And, now, after all this half-moralising narrative, an important fact or two. The duke was very busy, and stayed in town, and, as a consequence, the duke's coachman. Moreover, the duke's coachman's son came home invalided, and stayed with his father; and Charles, with the hearty approval of the cornet, used to walk across the park every night to see him, and talk over the campaign, and then look in at the Servants' Club, of which he was still a member. And the door of the Servants' Club room had glass windows to it. And I have noticed that anybody who looks through a glass window (under favourable circumstances) can see who is on the other side. I have done it myself more than once.


CHAPTER LVIII.

THE NORTH SIDE OF GROSVENOR SQUARE.

John Marston's first disappointment in life had been his refusal by Mary. He was one of those men, brought up in a hard school, who get, somehow, the opinion that everything which happens to a man is his own fault. He used to say that every man who could play whist could get a second if he chose. I have an idea that he is in some sort right. But he used to carry this sort of thing to a rather absurd extent. He was apt to be hard on men who failed, and to be always the first to say, "If he had done this, or left that alone, it would not have been so," and he himself, with a calm clear brain and perfect health, had succeeded in everything he had ever tried at, even up to a double first. At one point he was stopped. He had always given himself airs of superiority over Charles, and had given him advice, good as it was, in a way which would have ruined his influence with nine men out of ten; and suddenly he was brought up. At the most important point in life, he found Charles his superior. Charles had won a woman's love without knowing it, or caring for it; and he had tried for it, and failed.

John Marston was an eminently noble and high-minded man. His faults were only those of education, and his faults were very few. When he found himself rejected, and found out why it was so—when he found that he was no rival of Charles, and that Charles cared naught for poor Mary—he humbly set his quick brain to work to find out in what way Charles, so greatly his inferior in intellect, was superior to him in the most important of all things. For he saw that Charles had not only won Mary's love, but the love of every one who knew him; whereas he, John Marston, had but very few friends.

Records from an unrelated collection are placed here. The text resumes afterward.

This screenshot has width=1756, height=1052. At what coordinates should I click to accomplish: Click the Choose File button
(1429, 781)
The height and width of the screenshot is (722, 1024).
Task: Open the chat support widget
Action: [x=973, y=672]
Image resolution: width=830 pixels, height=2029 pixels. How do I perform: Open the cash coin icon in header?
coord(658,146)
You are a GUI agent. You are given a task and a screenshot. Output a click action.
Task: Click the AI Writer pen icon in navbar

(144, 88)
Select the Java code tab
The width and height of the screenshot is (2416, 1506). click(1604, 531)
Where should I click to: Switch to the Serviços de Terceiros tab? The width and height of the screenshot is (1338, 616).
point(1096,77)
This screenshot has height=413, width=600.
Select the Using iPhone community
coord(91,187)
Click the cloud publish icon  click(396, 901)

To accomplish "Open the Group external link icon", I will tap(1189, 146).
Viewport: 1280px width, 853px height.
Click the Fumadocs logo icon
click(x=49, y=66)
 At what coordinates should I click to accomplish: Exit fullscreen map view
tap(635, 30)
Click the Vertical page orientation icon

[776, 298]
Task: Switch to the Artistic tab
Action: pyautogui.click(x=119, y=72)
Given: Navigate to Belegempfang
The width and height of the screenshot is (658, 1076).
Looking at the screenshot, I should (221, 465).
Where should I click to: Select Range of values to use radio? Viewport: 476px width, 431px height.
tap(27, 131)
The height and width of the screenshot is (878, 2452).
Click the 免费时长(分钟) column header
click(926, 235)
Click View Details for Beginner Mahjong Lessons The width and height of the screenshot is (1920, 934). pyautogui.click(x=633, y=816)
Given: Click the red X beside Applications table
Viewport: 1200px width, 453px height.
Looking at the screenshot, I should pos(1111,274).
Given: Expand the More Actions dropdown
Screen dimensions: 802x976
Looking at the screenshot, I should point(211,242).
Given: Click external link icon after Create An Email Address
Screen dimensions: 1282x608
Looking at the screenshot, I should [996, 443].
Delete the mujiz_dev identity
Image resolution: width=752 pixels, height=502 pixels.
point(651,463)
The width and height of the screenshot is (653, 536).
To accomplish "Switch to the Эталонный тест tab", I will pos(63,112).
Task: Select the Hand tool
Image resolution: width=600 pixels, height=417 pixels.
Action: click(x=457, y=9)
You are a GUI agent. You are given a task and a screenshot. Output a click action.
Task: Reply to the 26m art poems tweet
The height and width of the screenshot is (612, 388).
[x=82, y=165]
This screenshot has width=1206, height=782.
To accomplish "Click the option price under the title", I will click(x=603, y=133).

And, when he once set to work at this task, he seemed to come rapidly to the conclusion that Charles was superior to him in everything except application. "And how much application should I have had," he concluded, "if I had not been a needy man?"

So you see that his disappointment cured him of what was almost his only vice—conceit. Everything works together for good, for those who are really good.

Hitherto, John Marston has led only the life that so many young Englishmen lead—a life of study, combined with violent, objectless, physical exertion as a counterpoise. He had never known what enthusiasm was, as yet. There was a vast deal of it somewhere about him; in his elbows or his toes, or the calves of his legs, or somewhere, as events prove. If I might hazard an opinion, I should say that it was stowed away somewhere in that immensely high, but somewhat narrow, forehead of his. Before he tried love-making, he might have written the calmest and most exasperating article in the Saturday Review. But, shortly after that, the tinder got a-fire; and the man who set it on fire was his uncle Smith, the Moravian missionary.

For this fellow, Smith, had, as we know, come home from Australia with the dying words of his beautiful wife ringing in his ears: "Go home from here, my love, into the great towns, and see what is to be done there." And he had found his nephew, John Marston. And, while Marston listened to his strange, wild conversation, a light broke in upon him. And what had been to him merely words before this, now became glorious, tremendous realities.